The data released on Monday show a 1.76 percentage point decline month-on-month, reflecting a moderation in the pace of rising prices. Compared with the same period a year earlier, increase was also notably lower — 12.03 percentage points below the 32.15 per cent recorded in August 2024.
The Bureau noted that the use of a different base year, November 2009 = 100, influenced the comparison.
On a monthly basis, inflation grew by 0.74 percent in August, well below the 1.99 percent increase posted in July, indicating that while prices are still rising, the pressure is easing.

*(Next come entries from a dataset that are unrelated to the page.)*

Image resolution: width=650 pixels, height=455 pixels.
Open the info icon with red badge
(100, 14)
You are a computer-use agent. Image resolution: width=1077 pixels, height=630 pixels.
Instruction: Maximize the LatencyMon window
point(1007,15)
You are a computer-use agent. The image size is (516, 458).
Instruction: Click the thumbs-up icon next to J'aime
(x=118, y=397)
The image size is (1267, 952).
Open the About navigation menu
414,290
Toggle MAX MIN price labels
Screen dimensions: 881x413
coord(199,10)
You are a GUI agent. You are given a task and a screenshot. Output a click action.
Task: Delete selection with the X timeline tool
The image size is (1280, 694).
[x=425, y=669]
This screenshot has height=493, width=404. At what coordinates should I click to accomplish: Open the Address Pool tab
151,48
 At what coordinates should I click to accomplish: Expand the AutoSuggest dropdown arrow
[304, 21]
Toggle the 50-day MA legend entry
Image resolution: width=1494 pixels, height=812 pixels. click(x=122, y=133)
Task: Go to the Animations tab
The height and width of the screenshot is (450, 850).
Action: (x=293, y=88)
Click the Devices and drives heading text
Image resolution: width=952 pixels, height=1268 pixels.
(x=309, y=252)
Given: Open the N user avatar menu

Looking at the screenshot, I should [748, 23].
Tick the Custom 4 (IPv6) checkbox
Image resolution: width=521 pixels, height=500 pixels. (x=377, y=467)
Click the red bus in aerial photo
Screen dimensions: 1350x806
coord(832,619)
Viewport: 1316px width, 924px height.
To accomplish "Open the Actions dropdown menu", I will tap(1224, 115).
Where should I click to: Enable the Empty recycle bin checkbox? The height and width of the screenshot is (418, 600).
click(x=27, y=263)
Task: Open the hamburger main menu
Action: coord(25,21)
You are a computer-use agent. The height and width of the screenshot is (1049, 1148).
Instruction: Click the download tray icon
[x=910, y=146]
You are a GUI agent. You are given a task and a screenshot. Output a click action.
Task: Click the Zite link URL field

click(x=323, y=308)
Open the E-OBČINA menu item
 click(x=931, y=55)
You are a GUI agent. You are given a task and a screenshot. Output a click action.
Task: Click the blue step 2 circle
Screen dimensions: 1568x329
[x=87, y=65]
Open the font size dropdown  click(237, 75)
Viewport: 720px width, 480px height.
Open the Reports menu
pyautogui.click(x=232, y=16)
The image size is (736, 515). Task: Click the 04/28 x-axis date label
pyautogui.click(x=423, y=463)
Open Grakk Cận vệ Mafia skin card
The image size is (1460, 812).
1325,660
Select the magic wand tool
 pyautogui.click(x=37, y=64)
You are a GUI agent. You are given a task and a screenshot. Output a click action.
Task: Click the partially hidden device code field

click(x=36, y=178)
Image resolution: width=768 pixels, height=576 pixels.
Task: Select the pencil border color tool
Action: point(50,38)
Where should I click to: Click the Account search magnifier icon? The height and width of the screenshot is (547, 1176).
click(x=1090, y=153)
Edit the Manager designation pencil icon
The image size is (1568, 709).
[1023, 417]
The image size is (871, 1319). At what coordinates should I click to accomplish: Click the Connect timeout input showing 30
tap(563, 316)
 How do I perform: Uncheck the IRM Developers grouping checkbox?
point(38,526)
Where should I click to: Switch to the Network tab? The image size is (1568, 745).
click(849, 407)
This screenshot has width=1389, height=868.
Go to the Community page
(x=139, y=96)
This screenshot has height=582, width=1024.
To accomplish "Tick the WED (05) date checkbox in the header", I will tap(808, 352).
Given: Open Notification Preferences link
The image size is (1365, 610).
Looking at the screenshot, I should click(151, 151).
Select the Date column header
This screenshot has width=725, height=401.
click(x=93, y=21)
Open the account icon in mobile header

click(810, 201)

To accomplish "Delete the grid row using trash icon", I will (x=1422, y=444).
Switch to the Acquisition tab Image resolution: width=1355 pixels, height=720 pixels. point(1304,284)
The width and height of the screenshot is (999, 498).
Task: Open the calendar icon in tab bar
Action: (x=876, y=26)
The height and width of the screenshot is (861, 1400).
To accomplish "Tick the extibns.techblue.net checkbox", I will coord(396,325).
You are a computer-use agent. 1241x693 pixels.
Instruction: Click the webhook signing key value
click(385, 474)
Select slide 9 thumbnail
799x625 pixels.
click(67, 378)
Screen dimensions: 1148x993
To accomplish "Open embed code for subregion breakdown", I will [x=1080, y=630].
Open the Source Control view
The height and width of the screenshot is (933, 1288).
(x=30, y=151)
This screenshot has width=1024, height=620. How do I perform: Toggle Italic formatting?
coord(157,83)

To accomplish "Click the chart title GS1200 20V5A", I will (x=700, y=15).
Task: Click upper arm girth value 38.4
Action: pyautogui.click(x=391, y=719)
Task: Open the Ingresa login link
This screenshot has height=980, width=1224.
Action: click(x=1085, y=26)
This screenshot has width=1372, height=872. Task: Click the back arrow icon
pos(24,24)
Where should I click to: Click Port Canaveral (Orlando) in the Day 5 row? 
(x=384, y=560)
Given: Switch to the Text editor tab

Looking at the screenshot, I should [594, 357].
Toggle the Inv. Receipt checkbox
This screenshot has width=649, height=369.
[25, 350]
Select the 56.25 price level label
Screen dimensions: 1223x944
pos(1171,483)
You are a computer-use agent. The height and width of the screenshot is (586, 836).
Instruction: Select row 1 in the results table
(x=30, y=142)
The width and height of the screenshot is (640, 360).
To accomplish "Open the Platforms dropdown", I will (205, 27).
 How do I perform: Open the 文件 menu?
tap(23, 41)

Food inflation, which has been a major driver of overall price increases, also moderated. Annual food inflation stood at 21.87 percent in August, compared to 37.52 percent in the same month last year. The NBS attributed this sharp drop largely to the technical effect of the changed base year.
Month-on-month, food prices rose by 1.65 percent, down from 3.12 percent in July. Staple items such as imported and local rice, maize flour, guinea corn, millet, semolina, and soya milk recorded slower price growth.
For the 12 months ending August 2025, average food rise was 25.75 per cent, significantly below the 36.99 percent annual average seen a year earlier.
July inflation rate
In July, this newspaper reported that
Nigeria’s headline inflation rate eased for the second consecutive month to 21.88 per cent in July 2025, down by 0.34 percentage points from 22.22 per cent recorded in June.
The decline, based on a rebased Consumer Price Index (CPI) with 2024 as the base year, reflects a 2.5-point rise in the CPI to 125.9 points.
The statistics agency linked the slight food inflation slowdown to lower prices of vegetable oil, beans, local rice, maize flour, sorghum, wheat flour, and millet.
Core rise, which strips out volatile farm produce and energy, eased to 0.97% month-on-month from 2.46% in June.